3. Nizza. Dal prossimo 21/7, il trentaquattrenne Alexandre Vinokourov potrebbe riprendere la sua attività di ciclista professionista, licenza kazaka nonostante la residenza nel Principato di Monaco. E sul Col de la Madone, la salita-test di ogni bravo ciclista-contribuente del fisco di Montecarlo, c’è chi giura di averlo visto già tirato e scattante, lo squalificato (per trasfusione omologa) dell’ultima Grande Boucle, primo pour parler tra i gestori e gli avventori della catena Culture Vélo, dalla Rue de France fino a Cannes e a Fréjus. L’ex Astana potrebbe anzitutto cambiare mezzo e divisa, anziché seguitare ad allenarsi – “Très fort”, osserva l’Iron Man Laurent Jalabert – su una bicicletta e con una tenuta da triathlon. Potrebbe pur sempre tornare a indossare la maglia della nazionale, il due volte bronzo ai Mondiali di cronometro. Giusto in tempo per le Olimpiadi di Pechino, per giunta. Potrebbe anche farlo, potrebbe sul serio rientrare alle gare: certo, fosse un pazzo o uno squattrinato. E invece da qui a due settimane, quello che “Da tre o quattro anni a questa parte, il ciclismo è diventato un autentico bordello”, proprio lui, curerà personalmente la trasformazione e il rilancio del vetusto Hôtel de la Commanderie (ad Andon, montagna accessibile dalla Route Napoleon) in un moderno centro sport, benessere e congressi d’alto livello, ma a basso impatto ambientale. Que dire? Invecchiando migliora, il nuovo Vino businessman.

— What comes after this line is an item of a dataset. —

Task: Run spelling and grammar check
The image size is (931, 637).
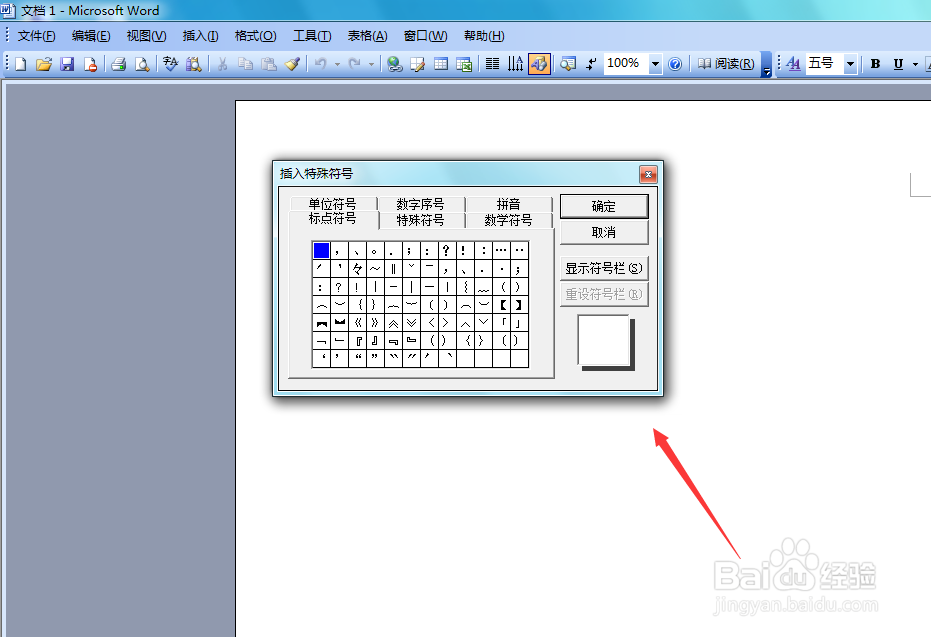Action: (170, 63)
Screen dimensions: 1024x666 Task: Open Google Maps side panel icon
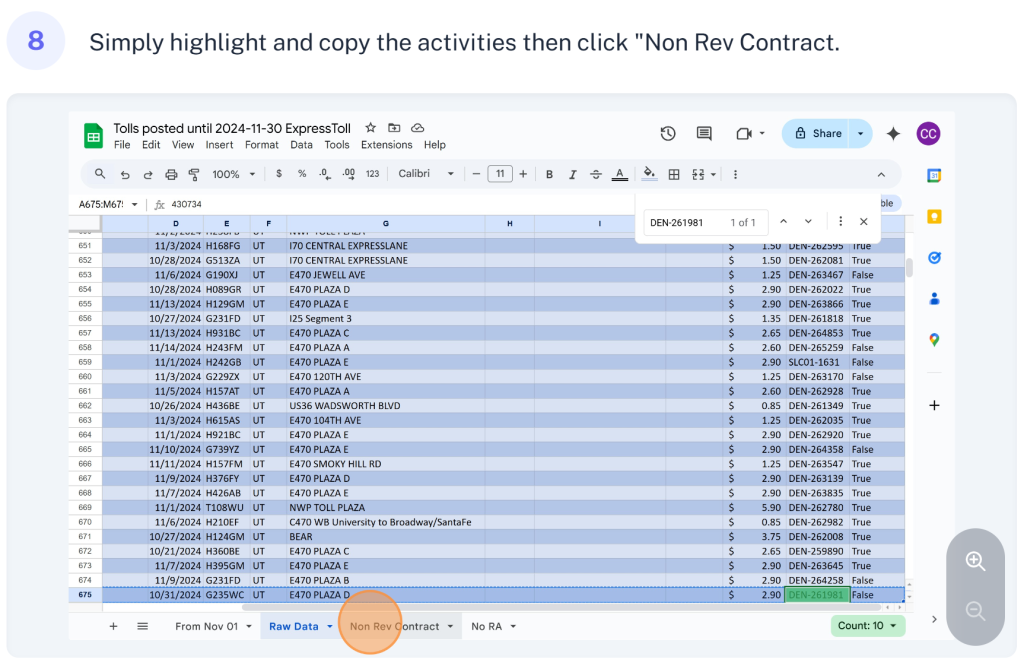934,340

4. Brivido caldo, dal processo contro Susanna Maranini in Frigo e il marito Dario, in aula ad Albertville. “Gli allora direttori sportivi della Fassa Bortolo, Giancarlo Ferretti e Bruno Cenghialta, così come i medici della squadra, effettivamente non mi hanno lasciato scelta. I loro rimproveri nei miei confronti, data la perdurante assenza di risultati (e per un corridore che guadagnava 480.000 € l’anno) erano un’umiliazione insopportabile. Continuavano a ripetermi che sapevo bene cosa fare. E d’altronde tanti assumevano Epo, in quella stagione. C’era chi si è fatto e chi ci ha guadagnato sopra più di me». Tutt’altro che un’autodifesa, anzi l’ennesima controaccusa – invero general-generica – al sistema ciclismo nel suo complesso, nello specifico delle parole di lui, sotto lo sguardo preoccupato di lei. I due rischiano fino a dodici mesi di reclusione con la condizionale, più multe per almeno 36.000 €. In compenso l’avvocato dell’ex professionista prova a mischiare le carte, riporta la cronaca del Dauphiné Libéré: giocando il jolly di una netta divisione dei ruoli alla prova dei fatti, tra moglie colpevole e marito innocente. Ecco il capitolo che manca a “Le donne dei campioni” di Beppe Conti, Editoriale Armenia. Per ultimo, si sta scrivendo (stenografato) non lontano da Sainte-Hélène-sur-Isère, dal luogo del delitto dove nell’auto della coppia vennero rinvenuti siringhe e prodotti dopanti, l’11/7/2005. Ah, l’amour.